- _DESCRIPTION OF THE TASK_
Return exactly the final stretch of the records below, opening with the line that contains "Classic High Polish Chrome (134, 327)" and closing with the last line.

■ ■ ■ ■ ■ ■ ■

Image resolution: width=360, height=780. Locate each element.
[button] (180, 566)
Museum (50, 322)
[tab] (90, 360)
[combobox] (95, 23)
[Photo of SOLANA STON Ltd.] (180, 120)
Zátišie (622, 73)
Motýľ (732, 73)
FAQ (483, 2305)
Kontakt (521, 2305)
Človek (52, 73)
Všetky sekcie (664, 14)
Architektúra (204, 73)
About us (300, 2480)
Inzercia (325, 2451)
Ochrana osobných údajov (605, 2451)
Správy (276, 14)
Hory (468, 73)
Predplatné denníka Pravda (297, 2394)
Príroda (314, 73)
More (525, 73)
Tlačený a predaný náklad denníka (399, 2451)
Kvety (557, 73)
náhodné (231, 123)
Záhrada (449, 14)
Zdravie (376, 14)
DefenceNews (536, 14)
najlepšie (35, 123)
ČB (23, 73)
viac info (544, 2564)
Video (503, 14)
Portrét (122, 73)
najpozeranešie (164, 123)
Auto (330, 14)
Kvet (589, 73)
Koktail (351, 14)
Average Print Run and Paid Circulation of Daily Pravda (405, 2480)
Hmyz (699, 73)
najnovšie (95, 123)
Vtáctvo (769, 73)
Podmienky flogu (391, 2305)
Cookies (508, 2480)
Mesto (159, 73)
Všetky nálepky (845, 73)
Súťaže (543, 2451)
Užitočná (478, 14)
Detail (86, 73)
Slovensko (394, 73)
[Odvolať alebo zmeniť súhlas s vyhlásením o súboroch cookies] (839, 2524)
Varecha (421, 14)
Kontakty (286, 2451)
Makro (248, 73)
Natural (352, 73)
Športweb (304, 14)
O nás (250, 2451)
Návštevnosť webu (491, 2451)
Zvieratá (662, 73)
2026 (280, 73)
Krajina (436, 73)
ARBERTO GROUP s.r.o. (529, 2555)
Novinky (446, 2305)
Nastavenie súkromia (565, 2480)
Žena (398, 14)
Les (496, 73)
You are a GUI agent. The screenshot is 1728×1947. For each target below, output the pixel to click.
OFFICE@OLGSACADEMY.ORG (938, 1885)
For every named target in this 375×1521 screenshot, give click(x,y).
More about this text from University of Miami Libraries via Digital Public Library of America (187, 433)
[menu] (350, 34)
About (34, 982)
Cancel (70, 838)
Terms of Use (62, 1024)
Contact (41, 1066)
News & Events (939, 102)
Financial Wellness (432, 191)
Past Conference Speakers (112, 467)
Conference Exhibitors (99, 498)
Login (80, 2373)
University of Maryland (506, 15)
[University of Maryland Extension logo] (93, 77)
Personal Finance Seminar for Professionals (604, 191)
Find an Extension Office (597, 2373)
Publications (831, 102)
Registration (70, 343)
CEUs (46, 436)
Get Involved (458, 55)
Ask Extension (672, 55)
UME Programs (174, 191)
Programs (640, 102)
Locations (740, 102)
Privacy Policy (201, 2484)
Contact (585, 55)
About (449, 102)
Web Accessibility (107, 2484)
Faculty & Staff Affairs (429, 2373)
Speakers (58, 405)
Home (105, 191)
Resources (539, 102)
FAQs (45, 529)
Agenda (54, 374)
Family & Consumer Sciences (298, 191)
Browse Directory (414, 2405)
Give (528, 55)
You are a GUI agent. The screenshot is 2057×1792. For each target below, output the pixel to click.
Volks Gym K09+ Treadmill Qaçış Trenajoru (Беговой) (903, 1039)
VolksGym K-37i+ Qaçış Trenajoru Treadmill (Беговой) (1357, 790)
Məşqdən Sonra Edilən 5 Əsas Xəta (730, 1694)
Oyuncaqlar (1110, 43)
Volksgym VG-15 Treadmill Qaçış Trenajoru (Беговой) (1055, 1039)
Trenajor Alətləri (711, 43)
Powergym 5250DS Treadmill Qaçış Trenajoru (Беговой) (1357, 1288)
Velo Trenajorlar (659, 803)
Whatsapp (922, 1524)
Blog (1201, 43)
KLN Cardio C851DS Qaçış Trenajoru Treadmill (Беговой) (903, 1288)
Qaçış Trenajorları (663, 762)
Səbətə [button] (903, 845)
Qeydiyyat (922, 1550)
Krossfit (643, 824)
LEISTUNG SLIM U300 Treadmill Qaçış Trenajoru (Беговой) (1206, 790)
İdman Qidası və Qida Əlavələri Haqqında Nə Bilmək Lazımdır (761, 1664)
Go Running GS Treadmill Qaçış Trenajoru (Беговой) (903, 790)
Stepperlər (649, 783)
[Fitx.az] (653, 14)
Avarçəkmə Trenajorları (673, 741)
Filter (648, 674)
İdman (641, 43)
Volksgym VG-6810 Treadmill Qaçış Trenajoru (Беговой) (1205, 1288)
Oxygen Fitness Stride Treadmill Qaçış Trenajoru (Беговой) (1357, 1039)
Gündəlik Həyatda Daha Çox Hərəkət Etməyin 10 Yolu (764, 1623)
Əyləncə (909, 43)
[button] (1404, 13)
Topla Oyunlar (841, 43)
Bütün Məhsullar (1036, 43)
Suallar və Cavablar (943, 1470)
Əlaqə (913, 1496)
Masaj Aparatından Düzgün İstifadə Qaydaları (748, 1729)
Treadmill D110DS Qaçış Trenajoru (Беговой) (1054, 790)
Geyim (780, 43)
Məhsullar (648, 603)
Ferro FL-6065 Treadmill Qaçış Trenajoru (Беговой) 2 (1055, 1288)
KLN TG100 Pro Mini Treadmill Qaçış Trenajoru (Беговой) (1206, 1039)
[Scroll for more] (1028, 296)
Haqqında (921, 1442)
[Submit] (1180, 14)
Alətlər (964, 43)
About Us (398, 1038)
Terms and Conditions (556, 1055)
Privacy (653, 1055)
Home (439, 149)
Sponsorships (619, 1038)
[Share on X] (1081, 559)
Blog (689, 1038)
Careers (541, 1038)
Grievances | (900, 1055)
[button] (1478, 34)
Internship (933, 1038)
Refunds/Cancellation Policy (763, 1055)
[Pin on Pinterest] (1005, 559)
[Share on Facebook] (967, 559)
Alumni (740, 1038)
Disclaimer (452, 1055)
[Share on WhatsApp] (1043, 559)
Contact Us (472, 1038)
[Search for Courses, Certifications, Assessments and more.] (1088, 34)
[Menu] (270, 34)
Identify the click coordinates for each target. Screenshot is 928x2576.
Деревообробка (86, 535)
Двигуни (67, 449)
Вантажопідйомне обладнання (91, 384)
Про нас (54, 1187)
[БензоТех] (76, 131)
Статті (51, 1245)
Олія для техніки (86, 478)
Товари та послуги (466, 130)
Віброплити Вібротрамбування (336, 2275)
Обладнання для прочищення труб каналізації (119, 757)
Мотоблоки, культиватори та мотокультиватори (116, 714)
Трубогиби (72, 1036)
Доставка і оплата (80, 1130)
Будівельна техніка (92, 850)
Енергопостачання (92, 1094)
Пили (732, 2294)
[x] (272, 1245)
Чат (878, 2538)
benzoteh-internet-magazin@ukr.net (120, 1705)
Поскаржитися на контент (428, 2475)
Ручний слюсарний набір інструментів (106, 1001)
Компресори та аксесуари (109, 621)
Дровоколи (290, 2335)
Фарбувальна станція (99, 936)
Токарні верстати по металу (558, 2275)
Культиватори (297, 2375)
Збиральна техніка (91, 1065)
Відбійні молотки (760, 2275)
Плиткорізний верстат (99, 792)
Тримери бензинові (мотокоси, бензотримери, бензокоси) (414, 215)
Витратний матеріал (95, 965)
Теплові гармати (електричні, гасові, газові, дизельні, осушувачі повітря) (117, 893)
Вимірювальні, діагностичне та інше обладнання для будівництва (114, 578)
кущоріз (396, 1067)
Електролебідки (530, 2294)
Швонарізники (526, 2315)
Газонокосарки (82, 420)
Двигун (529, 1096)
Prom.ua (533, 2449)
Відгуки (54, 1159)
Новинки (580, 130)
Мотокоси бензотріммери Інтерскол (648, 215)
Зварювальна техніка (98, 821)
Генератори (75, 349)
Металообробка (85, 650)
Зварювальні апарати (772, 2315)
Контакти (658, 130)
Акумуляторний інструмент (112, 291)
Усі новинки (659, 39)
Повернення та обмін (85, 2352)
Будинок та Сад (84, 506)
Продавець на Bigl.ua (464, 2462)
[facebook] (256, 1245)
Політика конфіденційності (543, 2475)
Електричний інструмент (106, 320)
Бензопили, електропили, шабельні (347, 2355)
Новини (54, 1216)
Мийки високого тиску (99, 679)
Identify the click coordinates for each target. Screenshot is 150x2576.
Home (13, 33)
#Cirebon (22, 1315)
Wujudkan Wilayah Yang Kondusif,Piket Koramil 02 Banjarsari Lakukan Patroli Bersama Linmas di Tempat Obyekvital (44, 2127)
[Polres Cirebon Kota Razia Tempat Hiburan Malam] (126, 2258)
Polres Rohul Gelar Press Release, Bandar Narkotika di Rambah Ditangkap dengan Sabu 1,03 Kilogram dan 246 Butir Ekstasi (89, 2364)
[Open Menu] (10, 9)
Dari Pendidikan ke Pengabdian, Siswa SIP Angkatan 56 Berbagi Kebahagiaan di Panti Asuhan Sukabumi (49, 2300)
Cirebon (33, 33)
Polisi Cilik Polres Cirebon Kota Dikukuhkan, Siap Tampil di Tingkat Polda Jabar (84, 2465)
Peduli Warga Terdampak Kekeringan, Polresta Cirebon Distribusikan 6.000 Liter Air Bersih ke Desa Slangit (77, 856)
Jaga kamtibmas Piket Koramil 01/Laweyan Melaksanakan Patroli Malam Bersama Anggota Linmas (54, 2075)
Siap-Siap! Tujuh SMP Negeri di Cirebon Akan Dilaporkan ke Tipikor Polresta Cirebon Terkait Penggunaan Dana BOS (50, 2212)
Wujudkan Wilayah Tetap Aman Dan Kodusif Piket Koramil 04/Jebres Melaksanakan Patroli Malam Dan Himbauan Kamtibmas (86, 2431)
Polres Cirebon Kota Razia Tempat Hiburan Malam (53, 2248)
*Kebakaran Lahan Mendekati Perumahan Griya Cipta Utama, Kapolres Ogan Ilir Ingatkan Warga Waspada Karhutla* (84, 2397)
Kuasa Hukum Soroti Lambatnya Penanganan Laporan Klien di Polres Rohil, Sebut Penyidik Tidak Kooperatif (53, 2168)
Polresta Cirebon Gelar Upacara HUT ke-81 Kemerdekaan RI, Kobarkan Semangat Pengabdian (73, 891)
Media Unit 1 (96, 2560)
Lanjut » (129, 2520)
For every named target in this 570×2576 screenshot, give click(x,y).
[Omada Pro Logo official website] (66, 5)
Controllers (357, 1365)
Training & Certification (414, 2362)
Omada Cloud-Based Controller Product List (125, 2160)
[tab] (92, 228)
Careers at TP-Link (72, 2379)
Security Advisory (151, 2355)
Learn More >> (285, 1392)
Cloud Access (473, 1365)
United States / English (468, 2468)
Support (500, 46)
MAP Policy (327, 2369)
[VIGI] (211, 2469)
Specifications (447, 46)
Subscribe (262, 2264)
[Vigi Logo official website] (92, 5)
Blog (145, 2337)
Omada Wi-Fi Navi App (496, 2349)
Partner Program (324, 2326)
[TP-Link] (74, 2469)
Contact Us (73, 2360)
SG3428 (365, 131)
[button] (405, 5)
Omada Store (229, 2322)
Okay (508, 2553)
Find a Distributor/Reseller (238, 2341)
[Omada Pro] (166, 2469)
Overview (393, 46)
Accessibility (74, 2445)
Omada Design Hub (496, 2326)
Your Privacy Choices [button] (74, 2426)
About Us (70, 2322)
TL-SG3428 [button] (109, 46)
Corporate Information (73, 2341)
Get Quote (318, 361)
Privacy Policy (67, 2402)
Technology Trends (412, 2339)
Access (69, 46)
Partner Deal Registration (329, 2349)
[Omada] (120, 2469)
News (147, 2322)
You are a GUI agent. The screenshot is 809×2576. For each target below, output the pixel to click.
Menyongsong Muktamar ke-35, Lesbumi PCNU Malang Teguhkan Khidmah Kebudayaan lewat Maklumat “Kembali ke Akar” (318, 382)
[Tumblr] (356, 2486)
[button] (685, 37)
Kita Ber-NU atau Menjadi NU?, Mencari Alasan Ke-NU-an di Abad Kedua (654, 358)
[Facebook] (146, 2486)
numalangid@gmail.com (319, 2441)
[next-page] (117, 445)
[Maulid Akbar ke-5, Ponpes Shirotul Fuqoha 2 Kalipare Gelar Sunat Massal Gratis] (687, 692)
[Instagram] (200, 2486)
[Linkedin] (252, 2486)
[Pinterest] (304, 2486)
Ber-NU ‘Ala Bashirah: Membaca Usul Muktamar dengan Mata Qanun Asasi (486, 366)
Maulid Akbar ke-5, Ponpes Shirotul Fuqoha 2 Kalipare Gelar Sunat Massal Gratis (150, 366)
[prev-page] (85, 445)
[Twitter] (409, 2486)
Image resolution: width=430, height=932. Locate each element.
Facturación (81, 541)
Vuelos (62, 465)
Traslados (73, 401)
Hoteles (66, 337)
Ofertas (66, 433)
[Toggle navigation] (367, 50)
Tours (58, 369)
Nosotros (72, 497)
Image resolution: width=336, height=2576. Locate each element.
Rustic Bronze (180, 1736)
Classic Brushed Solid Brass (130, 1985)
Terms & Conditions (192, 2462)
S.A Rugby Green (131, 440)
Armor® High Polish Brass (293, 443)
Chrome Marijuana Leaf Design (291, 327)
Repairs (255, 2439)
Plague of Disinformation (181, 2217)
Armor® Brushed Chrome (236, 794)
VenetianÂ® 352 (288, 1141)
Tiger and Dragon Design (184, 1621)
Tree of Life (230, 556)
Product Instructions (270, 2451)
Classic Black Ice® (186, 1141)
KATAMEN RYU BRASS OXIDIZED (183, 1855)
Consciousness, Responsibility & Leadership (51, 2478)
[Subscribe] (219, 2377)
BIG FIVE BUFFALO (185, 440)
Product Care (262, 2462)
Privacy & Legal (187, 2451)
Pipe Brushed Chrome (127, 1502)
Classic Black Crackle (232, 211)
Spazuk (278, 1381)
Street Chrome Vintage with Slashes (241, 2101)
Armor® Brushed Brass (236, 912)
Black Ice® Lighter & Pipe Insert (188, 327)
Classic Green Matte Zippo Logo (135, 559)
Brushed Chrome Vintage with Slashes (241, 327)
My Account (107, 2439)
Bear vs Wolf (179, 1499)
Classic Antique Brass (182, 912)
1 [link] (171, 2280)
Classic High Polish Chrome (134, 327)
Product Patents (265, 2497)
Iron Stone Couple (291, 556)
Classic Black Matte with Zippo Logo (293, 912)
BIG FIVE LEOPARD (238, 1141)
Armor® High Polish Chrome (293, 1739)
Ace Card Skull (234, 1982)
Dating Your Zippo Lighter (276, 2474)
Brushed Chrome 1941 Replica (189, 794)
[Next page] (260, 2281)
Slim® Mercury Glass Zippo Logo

■ ■ ■ ■ ■ ■ ■

- _EXPECTED ANSWER_
Classic High Polish Chrome (134, 327)
Product Patents (265, 2497)
Iron Stone Couple (291, 556)
Classic Black Matte with Zippo Logo (293, 912)
BIG FIVE LEOPARD (238, 1141)
Armor® High Polish Chrome (293, 1739)
Ace Card Skull (234, 1982)
Dating Your Zippo Lighter (276, 2474)
Brushed Chrome 1941 Replica (189, 794)
[Next page] (260, 2281)
Slim® Mercury Glass Zippo Logo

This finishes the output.